Speaking at a media briefing yesterday, Frost & Sullivan’s automotive and transportation unit vice- president Vivek Vaidya said the research outfit foresees vehicle sales rising to 586,200 units in 2017.
The Malaysian Automotive Association is scheduled to release its 2016 full-year vehicle sales figures today. As at November 2016, the total industry volume (TIV) stood at 515,293 units.
“With the expected stabilisation of crude oil prices this year, Malaysia’s economy is expected to recover from the market slowdown that it witnessed in 2015 and 2016,” said Vivek.
“We expect the ringgit to stabilise, which is something that will trickle down and bring stability to prices of imported vehicles and components. [This in turn] will lower car prices, increase purchasing power and drive sales of passenger vehicles,” he said.
The automotive sector was in its prime time between 2010 and 2015 when total vehicle sales remained healthy within the 600,000 and 666,675 bracket.
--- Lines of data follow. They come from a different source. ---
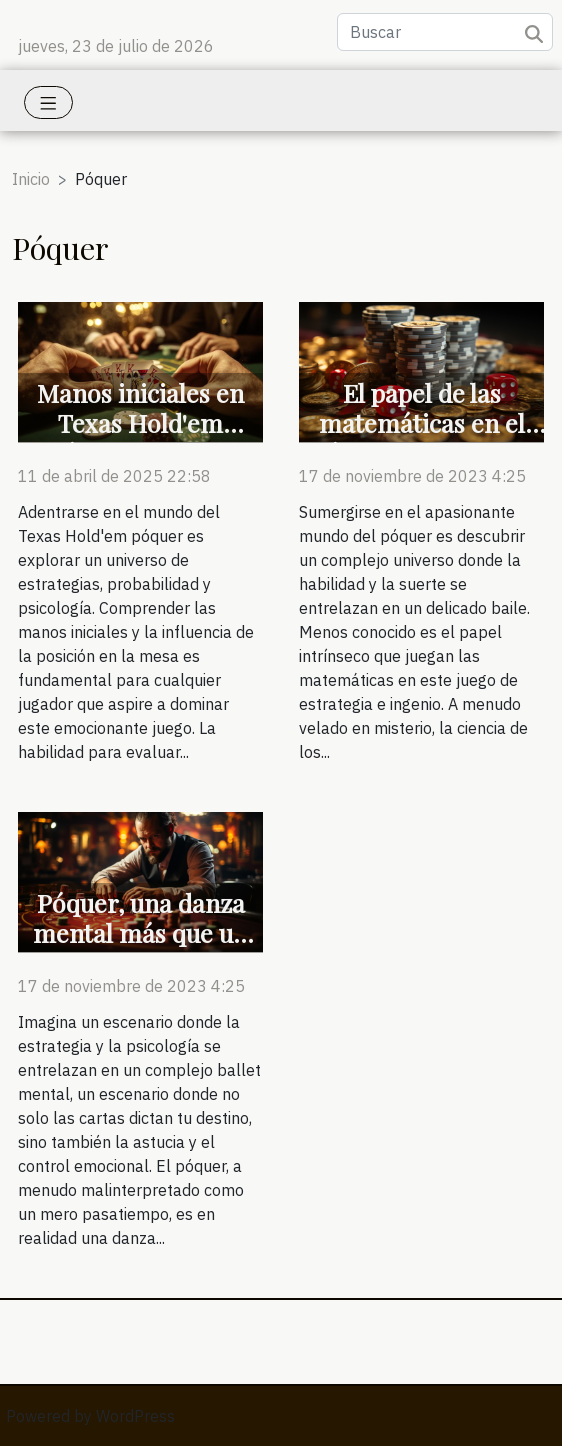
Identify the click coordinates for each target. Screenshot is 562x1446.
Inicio (31, 179)
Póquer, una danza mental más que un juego (140, 932)
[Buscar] (445, 32)
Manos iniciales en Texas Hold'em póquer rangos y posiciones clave (140, 437)
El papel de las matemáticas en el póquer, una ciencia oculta (421, 437)
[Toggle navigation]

“Last year was a really bad year for the automotive industry. The economic slowdown, along with stringent lending rules, led to lower consumer sentiment. In between, the depreciation of the ringgit and market instability impacted the flow of investments into the sector,” Vivek said.
On the bright side, however, Bank Negara Malaysia’s move in cutting the overnight policy rate or borrowing costs from 3.25% to 3% in July 2016 helped bring down interest rates for hire purchase (HP) loans.
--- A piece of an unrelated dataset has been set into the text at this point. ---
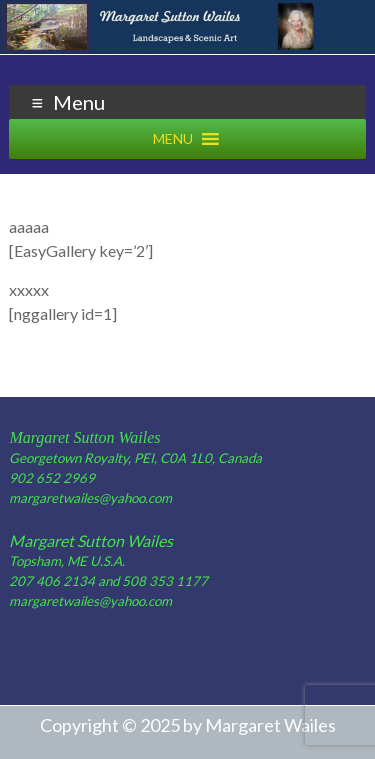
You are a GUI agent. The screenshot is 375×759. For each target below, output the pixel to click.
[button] (173, 139)
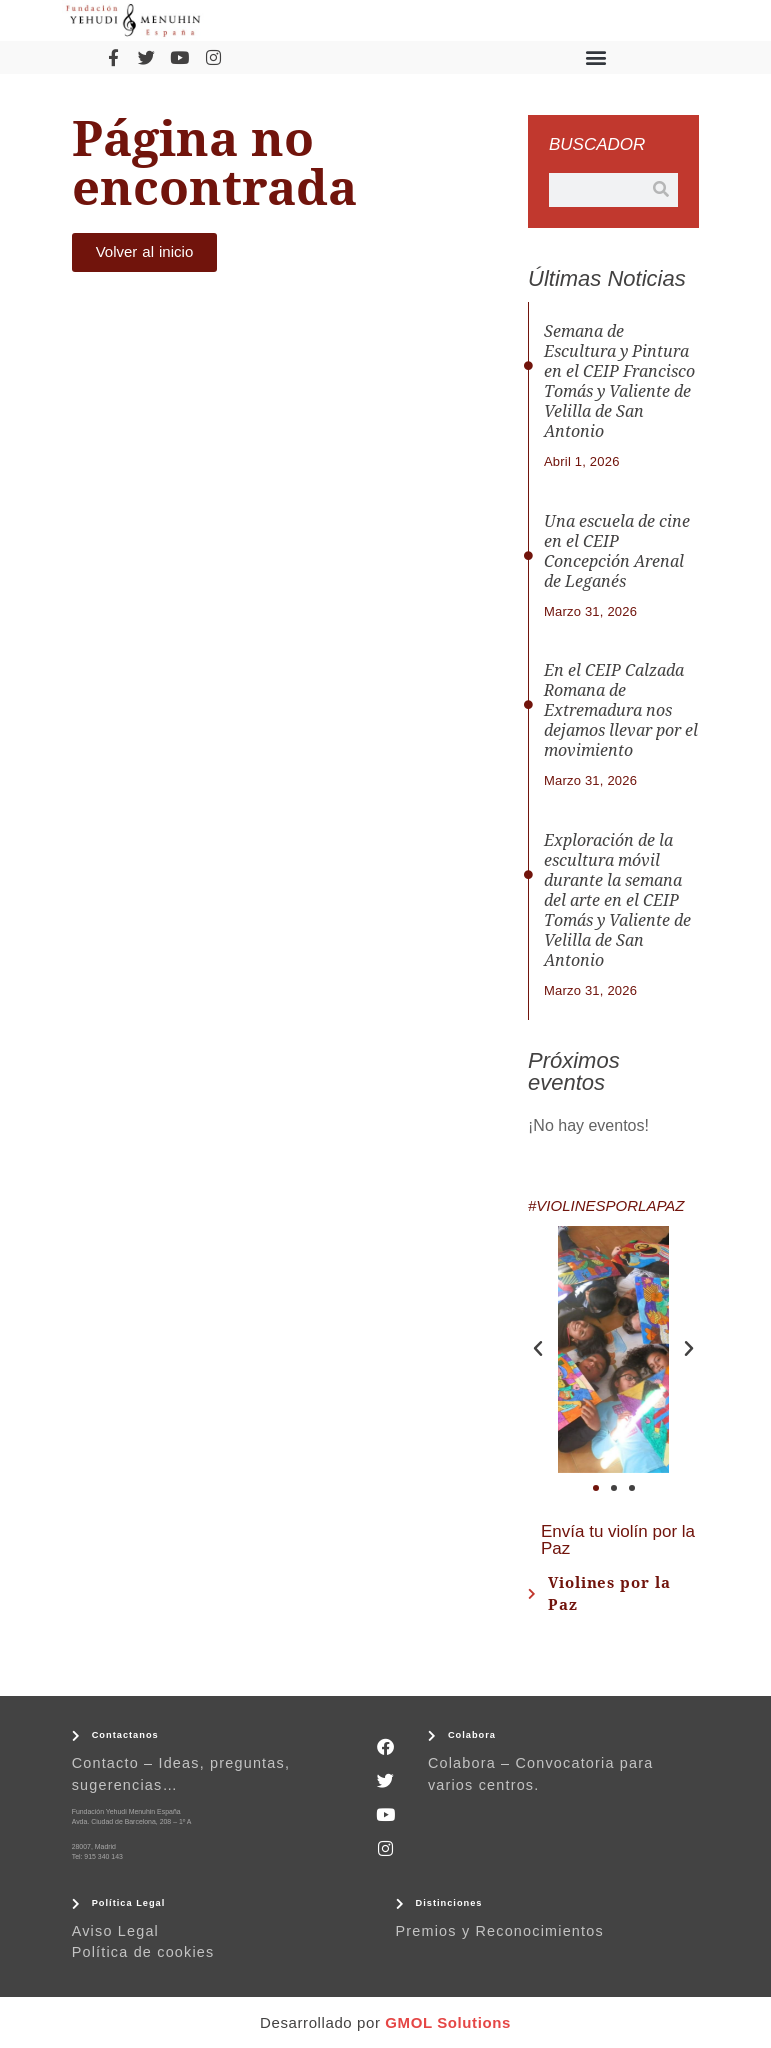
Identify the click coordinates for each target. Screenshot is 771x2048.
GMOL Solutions (448, 2022)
This, Vivek said, along with new model launches, aggressive promotional campaigns and discounts by car companies, would help steer the industry towards greater sales growth this year.
“The industry can begin leaving the bad times behind now. Still, it is best to remain cautious about the future as the TIV this year would largely depend on how the economy and ringgit perform,” Vivek said.
Nonetheless, stricter HP loan approval criteria and continuation of the open approved permit policy remain as the Achilles’ heels, according to Frost & Sullivan.